* [REQUIREMENTS]
**A)** According to the Graystones walk account, why did the walkers expect the large bog behind Ling Fell to be easy to cross? Answer in one to three sentences.
**B)** Set down the Graystones walk account verbatim, between "Gentle slopes, grassland, a" and "around the edge !", inclusive.
**C)** Resume the Graystones walk account, beginning after its last sentence.

* [EXTRACT TO READ]
Date & start time: Saturday 2nd March 2013, midday start.
Location of Start : Roadside near Highside Farm, Embleton, Cumbria, Uk ( NY 168 286 )
Places visited : Tom Rudd Beck, Graystones, Widow Hause, Burthwaite Heights, back alongside Ling Fell.
Walk details : 5.9 mls, 1400 ft of ascent, 4 hour 30 mins.
Highest point : Graystones 1,496ft - 456m.
Walked with : Jo, Ian, Ann and the dogs, Jodie, Amber, Harry and Bethan.
Weather : Overcast but sunny periods towards the end. Cool, dry, very little breeze.
[ Alter the settings to zoom or change the Map, use Everytrail to download the Gps route ]
The back O'Skiddaw would be an idea for a walk today,
but then we thought about an area that we had often seen but not really visited recently, that was not dissimilar.
Gentle slopes, grassland, a nice round walk, not so far to drive . . . let's go for that . . .
The footpath sign sends us to the area behind Ling Fell in the North Western Fells. A large bog criss-crossed with drainage ditches
is what we know about . . . but the weather has been cold and dry and so many bogs are frozen and easy to walk across.
Our plan was one better, to keep to the higher ground around the edge !
Wainwright's NW Fells book, "Graystones from Embleton Church" was the inspiration for the start,
the rest would follow depending on how we felt along the way.
Today's small crowd . . . Jo, myself and Ian, with Ann behind the camera.

* [PROVIDED DATA]
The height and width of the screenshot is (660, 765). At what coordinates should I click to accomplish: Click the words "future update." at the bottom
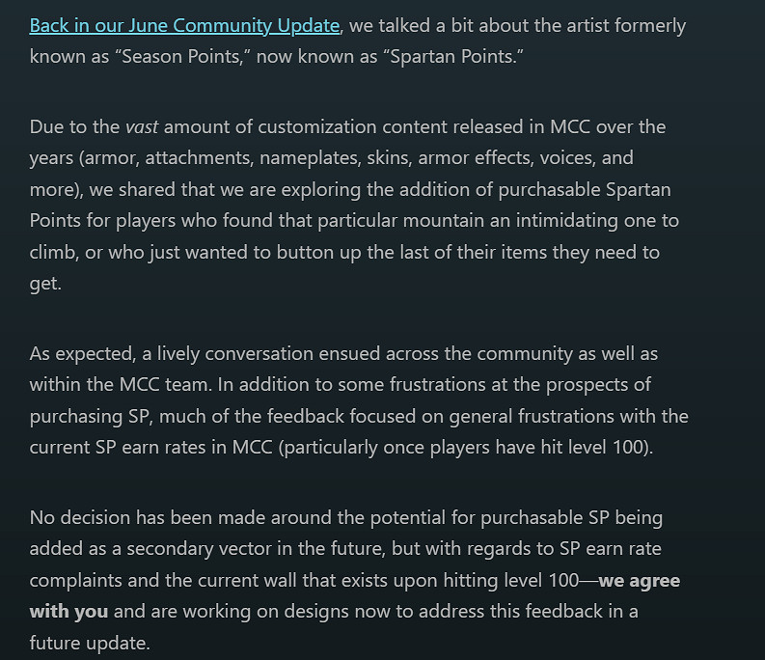click(x=90, y=643)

* [RESPONSE LIST]
**A)** The weather had been cold and dry, so many bogs were frozen and easy to walk across.

**B)**
Gentle slopes, grassland, a nice round walk, not so far to drive . . . let's go for that . . .
The footpath sign sends us to the area behind Ling Fell in the North Western Fells. A large bog criss-crossed with drainage ditches
is what we know about . . . but the weather has been cold and dry and so many bogs are frozen and easy to walk across.
Our plan was one better, to keep to the higher ground around the edge !

**C)**
Spring is in the air but it is still cool, especially as the blue skies have given way to overcast conditions.
It is a good year for Snowdrops it seems . . . we passed these on the way up to the farm near the start of the walk.
" Ladies in Waiting "
2nd March so the hill flocks will be nearing lambing time . . . these are indoors for a reason obviously.
Many farmers are using large lambing shed to protect the new born lambs . . . and themselves if they have to turn out on a rough night to help.
We strike out onto open ground and look back to see Embleton and the distant town of Cockermouth.
A short while further up the track and we can look forward to the route ahead.
We plan to walk the tree line that runs along Widow Hause on the ridge between Graystones and Broom Fell.
His route suggests you walk past the large larch trees (yes ... they are still there) and strike up the wall for a direct ascent of Graystones.
We'll take a more gradual approach, circling round to include the small larch plantation on the top right.
A surprisingly deep ravine has to be crossed but the sheep have made an easy path which we can follow.
A short while later we reached those trees.
The inset map may be over fifty years old but it still makes sense . . . the trees are considerably older of course.
From high under Graystones the view across Wythop Moss is extensive.
Ahead is Ling Fell with the darker heather (Ling). Beyond it Sale Fell and the tree line of Wythop Woods overlooking Bassenthwaite.
We contour round the fellside, climbing slowly upward as we go.
There is a spring just above here and the water in the grass has frozen to give icy patches.
Amber, and our dogs, took a bite of the ice to presumably assuage their thirst as they climbed.
In the end we reached that wall . . . there was only one way to go to the summit and that was up !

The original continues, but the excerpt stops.